• [TASK GOAL]:
What lines in the data hold the string "dropdown"? Show them.
※ ※ ※
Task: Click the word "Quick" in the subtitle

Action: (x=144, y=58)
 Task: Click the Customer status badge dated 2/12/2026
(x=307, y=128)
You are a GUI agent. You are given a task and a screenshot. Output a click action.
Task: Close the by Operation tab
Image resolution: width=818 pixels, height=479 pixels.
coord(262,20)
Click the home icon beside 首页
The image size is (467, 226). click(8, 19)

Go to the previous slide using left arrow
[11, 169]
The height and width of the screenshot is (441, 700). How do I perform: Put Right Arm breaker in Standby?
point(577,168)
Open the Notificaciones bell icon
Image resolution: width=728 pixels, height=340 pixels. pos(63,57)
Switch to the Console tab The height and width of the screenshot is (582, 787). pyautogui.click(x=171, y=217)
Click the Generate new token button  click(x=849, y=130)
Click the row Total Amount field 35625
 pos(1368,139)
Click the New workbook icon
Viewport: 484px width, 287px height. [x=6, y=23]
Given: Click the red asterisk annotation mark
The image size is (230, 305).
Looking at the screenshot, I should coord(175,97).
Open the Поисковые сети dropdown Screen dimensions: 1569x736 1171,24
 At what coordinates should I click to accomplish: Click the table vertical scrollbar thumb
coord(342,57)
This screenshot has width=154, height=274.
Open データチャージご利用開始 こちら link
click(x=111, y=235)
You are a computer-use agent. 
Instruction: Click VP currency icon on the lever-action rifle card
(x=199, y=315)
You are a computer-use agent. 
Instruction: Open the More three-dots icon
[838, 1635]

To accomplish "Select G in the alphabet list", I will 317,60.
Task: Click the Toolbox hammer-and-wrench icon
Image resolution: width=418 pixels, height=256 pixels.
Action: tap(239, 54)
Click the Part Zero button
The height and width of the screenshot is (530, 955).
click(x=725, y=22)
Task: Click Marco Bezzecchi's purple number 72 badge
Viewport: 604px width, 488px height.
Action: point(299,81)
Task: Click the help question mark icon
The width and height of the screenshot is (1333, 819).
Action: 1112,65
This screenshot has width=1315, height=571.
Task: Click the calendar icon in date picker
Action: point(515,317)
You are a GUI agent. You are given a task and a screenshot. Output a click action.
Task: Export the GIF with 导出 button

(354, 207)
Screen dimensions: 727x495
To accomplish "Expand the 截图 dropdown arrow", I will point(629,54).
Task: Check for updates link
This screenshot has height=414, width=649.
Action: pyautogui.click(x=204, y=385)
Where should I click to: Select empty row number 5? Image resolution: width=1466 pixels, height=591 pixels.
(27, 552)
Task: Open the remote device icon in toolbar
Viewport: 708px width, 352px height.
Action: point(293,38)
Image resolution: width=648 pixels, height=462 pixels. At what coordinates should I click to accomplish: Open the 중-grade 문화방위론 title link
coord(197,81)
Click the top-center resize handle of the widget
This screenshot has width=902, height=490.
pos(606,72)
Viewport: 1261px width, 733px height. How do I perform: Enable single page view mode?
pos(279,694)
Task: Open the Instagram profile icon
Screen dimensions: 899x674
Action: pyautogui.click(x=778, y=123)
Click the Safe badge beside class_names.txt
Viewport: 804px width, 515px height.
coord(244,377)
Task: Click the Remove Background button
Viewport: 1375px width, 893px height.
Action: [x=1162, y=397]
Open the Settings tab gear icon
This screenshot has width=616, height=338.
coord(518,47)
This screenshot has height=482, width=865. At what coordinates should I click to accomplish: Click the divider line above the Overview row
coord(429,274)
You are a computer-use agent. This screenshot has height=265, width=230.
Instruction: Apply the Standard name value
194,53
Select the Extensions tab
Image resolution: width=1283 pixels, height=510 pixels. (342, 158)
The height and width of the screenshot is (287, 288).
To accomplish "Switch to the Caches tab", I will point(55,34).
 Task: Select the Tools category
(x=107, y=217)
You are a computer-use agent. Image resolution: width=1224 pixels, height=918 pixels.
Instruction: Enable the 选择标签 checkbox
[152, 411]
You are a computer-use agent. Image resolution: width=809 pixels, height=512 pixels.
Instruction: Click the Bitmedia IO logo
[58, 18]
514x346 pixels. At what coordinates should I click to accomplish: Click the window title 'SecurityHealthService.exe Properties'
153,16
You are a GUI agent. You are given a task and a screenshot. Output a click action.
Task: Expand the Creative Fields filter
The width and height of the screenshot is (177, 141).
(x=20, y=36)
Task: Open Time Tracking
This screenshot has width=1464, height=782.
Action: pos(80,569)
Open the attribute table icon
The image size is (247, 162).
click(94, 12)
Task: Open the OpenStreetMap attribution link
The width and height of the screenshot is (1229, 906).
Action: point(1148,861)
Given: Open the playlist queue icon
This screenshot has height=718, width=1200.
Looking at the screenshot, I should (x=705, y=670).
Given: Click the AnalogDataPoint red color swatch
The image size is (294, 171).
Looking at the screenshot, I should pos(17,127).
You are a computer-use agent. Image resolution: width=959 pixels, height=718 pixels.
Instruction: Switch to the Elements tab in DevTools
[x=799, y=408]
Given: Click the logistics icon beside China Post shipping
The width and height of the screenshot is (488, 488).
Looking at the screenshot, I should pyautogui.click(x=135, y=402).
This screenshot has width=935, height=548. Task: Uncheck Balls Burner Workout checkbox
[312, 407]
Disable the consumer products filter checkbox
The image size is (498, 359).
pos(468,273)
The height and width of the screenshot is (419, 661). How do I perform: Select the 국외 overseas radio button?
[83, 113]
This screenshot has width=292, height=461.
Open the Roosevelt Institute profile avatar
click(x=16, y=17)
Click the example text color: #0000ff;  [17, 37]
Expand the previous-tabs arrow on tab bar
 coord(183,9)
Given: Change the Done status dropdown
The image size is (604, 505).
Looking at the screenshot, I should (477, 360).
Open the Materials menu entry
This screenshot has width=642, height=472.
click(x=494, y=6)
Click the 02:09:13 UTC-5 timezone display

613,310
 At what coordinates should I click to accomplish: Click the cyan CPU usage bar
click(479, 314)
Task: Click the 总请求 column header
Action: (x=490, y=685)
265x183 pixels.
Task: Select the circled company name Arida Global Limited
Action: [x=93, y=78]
※ ※ ※
• [TASK RESULT]:
Open the Поисковые сети dropdown Screen dimensions: 1569x736 1171,24
To accomplish "Expand the 截图 dropdown arrow", I will point(629,54).
Given: Change the Done status dropdown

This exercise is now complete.